Personal information
- Full name: Noel Vincent Burtt
- Born: 10 November 1911 Christchurch, New Zealand
- Died: 27 February 1983 (aged 71) Christchurch, New Zealand
- Batting: Right-handed
- Bowling: Right-arm leg-spin
- Relations: Wayne Burtt (son) Tom Burtt (brother) Leighton Burtt (grandson)

Domestic team information
- 1937/38–1948/49: Canterbury

Career statistics
| Competition | First-class |
| Matches | 9 |
| Runs scored | 59 |
| Batting average | 5.90 |
| 100s/50s | 0/0 |
| Top score | 18 |
| Balls bowled | 1515 |
| Wickets | 22 |
| Bowling average | 37.59 |
| 5 wickets in innings | 0 |
| 10 wickets in match | 0 |
| Best bowling | 4/69 |
| Catches/stumpings | 3/0 |
- Source: Cricinfo, 26 February 2018

= Noel Burtt =

New Zealand cricketer

Noel Vincent Burtt (10 November 1911 – 27 February 1983) was a cricketer who played nine matches of first-class cricket for Canterbury in New Zealand from 1937 to 1949.
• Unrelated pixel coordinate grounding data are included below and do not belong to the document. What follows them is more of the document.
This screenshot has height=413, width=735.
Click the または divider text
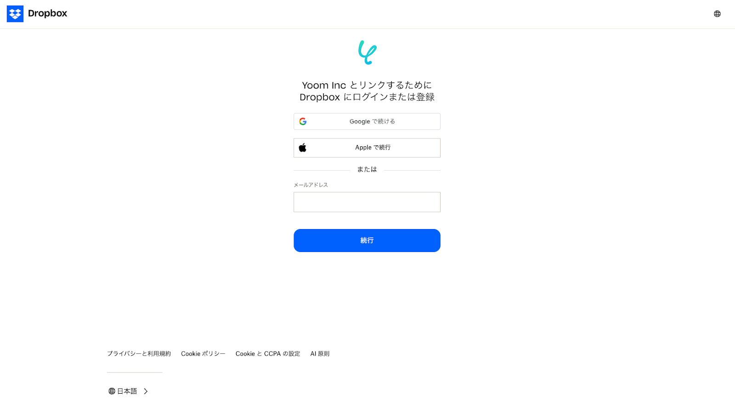[367, 169]
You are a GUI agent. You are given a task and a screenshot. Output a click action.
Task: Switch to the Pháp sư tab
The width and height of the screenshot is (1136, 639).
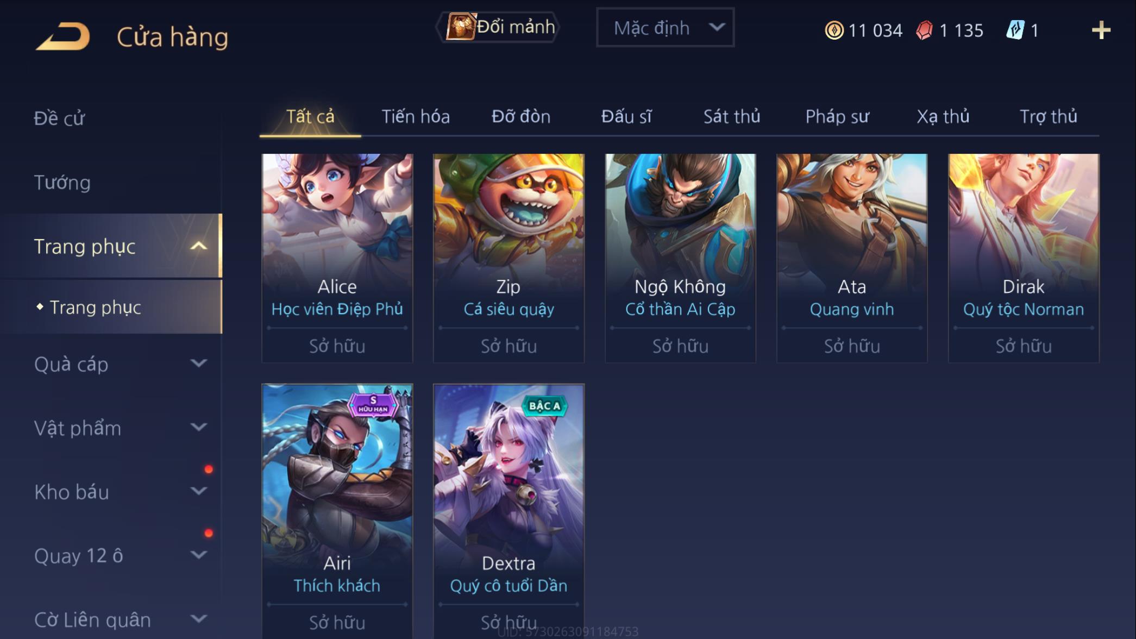pyautogui.click(x=837, y=116)
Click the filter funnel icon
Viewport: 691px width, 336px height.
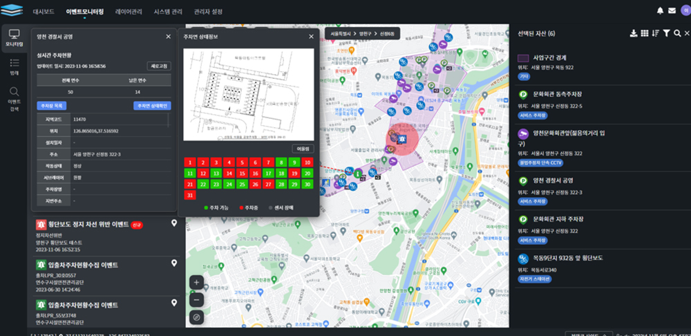(666, 33)
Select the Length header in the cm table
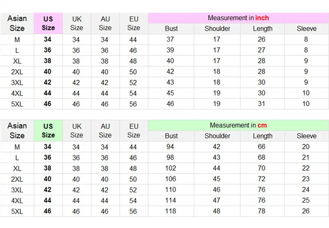Image resolution: width=329 pixels, height=228 pixels. (x=262, y=136)
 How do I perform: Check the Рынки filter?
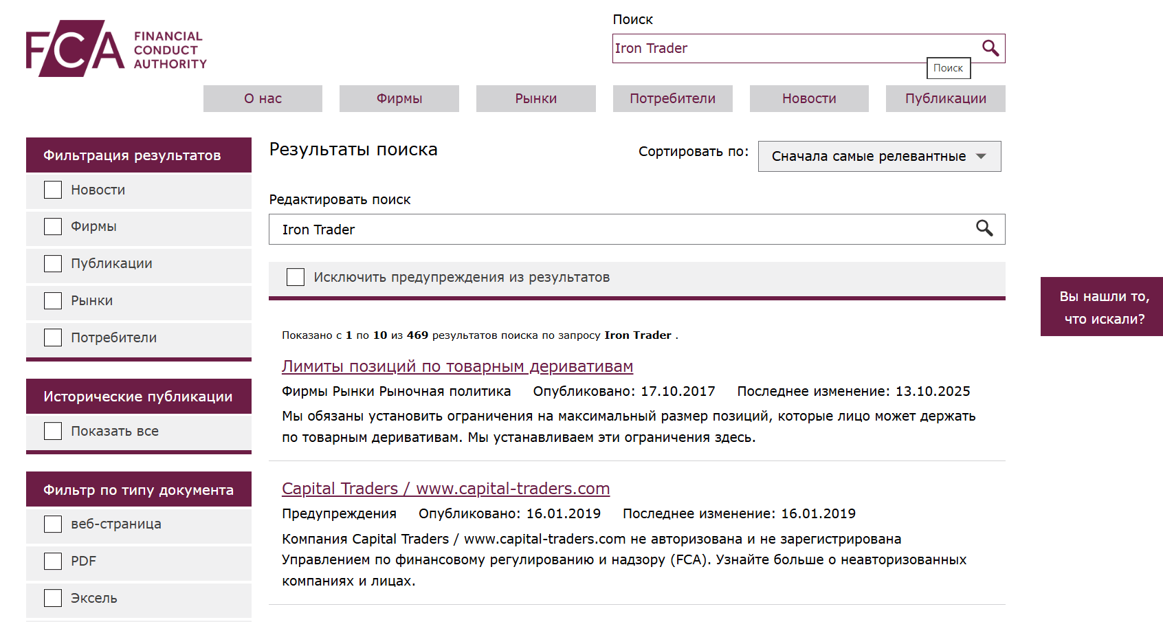(x=53, y=300)
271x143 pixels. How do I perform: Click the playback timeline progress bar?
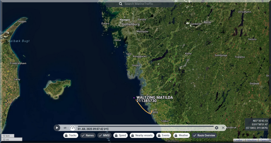tap(146, 126)
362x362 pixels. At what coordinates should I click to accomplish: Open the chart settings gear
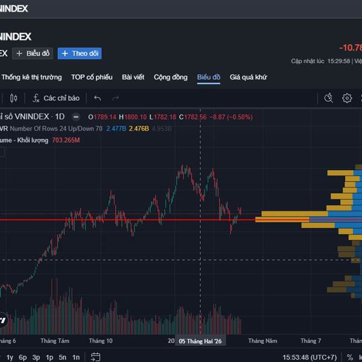347,98
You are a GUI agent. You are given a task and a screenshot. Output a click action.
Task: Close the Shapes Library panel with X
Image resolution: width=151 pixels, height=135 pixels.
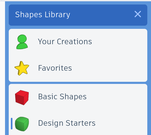point(138,14)
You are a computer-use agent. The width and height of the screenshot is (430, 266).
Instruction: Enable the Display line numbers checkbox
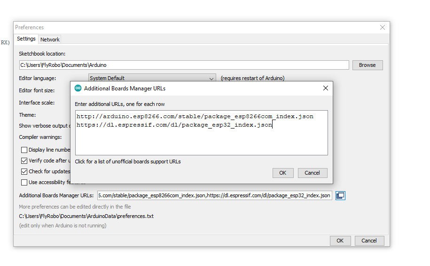[24, 150]
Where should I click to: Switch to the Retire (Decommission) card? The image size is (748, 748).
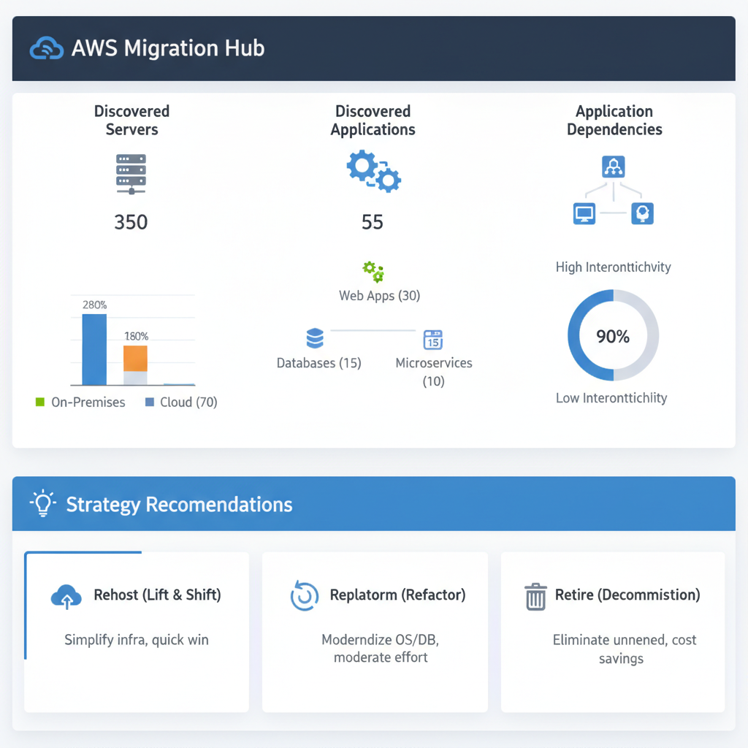click(612, 632)
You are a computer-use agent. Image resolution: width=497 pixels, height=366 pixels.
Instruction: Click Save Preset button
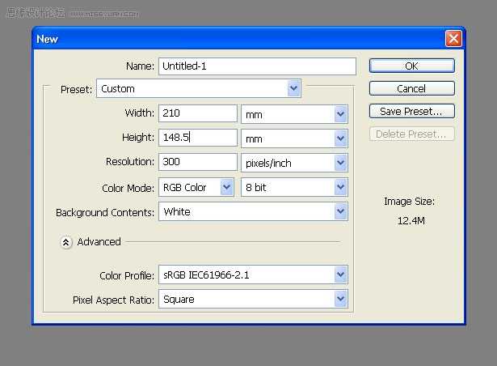tap(411, 111)
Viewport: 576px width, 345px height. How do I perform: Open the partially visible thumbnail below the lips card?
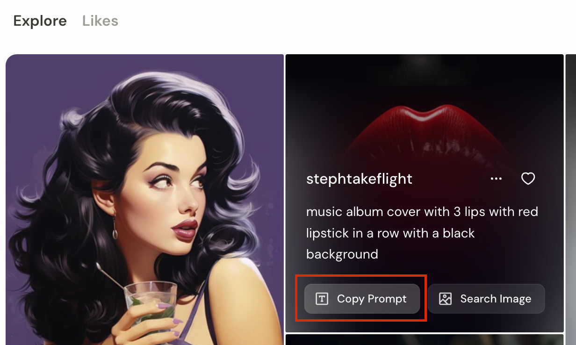click(425, 339)
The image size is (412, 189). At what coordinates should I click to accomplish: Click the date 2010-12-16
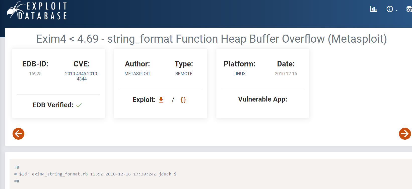point(286,74)
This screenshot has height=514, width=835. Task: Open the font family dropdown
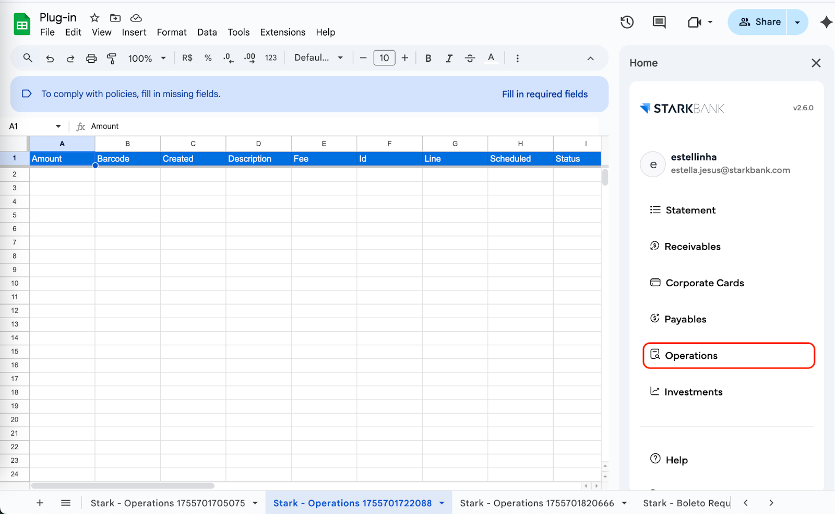pos(318,58)
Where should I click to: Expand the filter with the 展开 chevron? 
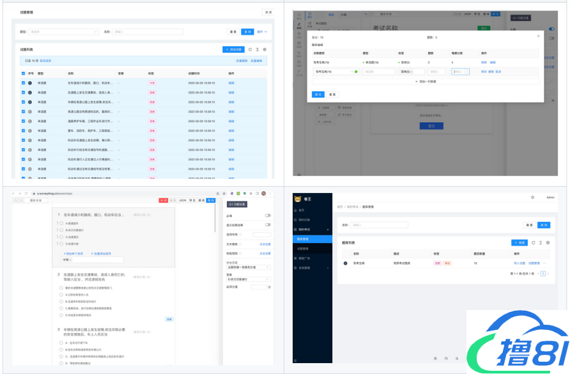262,31
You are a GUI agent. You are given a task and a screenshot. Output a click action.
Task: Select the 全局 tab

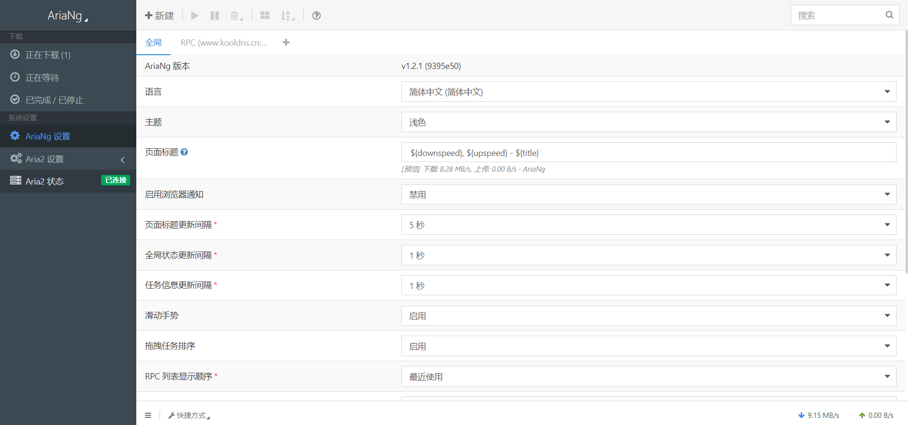(153, 43)
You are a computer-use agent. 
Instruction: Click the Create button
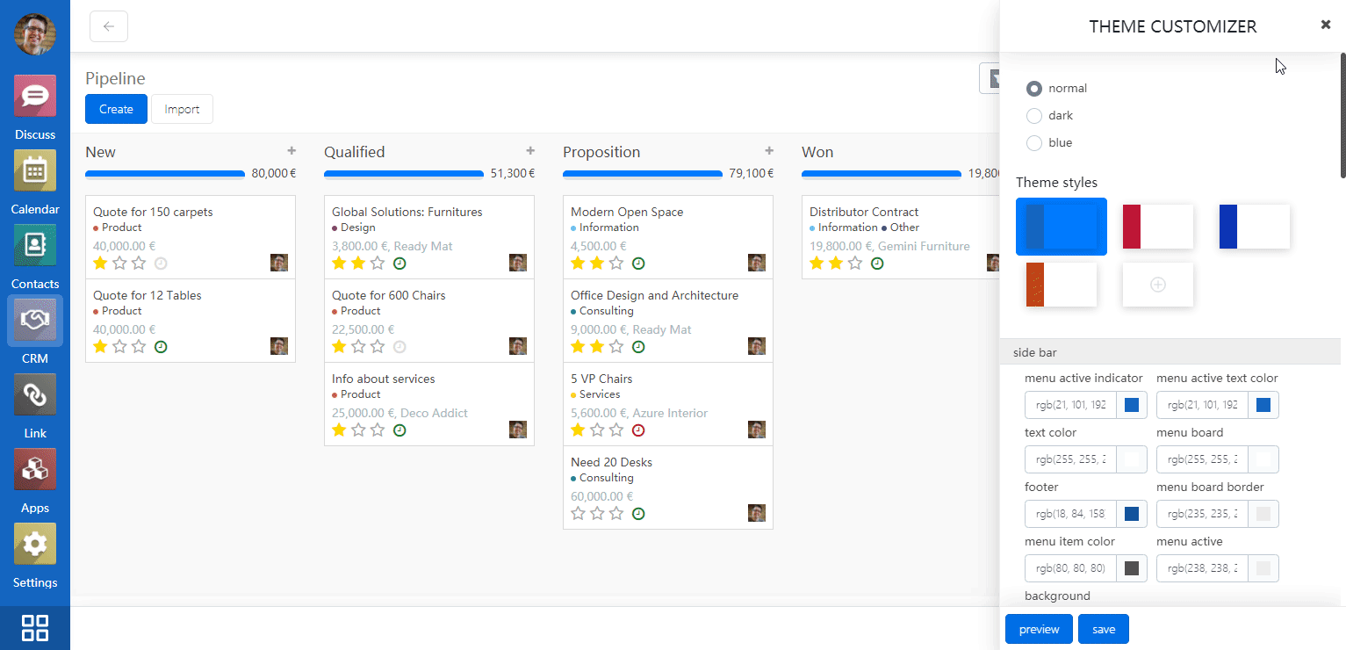point(116,109)
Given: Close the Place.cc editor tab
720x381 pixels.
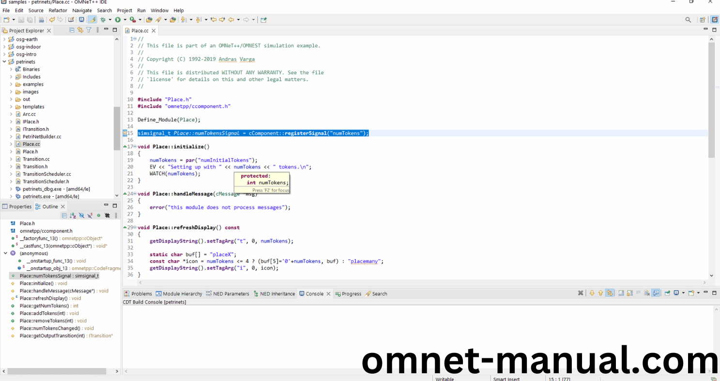Looking at the screenshot, I should pos(153,30).
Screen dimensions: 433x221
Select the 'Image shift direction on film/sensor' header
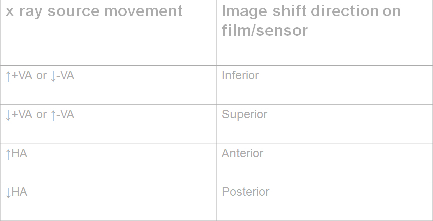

Noel Burtt was a leg-spinner who spun the ball sharply and took about 500 wickets over 20 years for his club, Sydenham, in the Christchurch senior competition. However, he was only moderately successful in first-class cricket, and was unable to command a regular spot in the Canterbury team.

His brother Tom played Test cricket for New Zealand. Both of them played hockey for Canterbury, Tom also played hockey for New Zealand. Noel's son Wayne also played cricket for Canterbury. His nephew John Ward was a New Zealand Test wicket-keeper. His grandson Leighton Burtt played for Canterbury in first class, List A and Twenty20 formats.

Noel Burtt served in the New Zealand Artillery during the Second World War. In 1983, aged 71 and suffering from severe illness, he killed himself.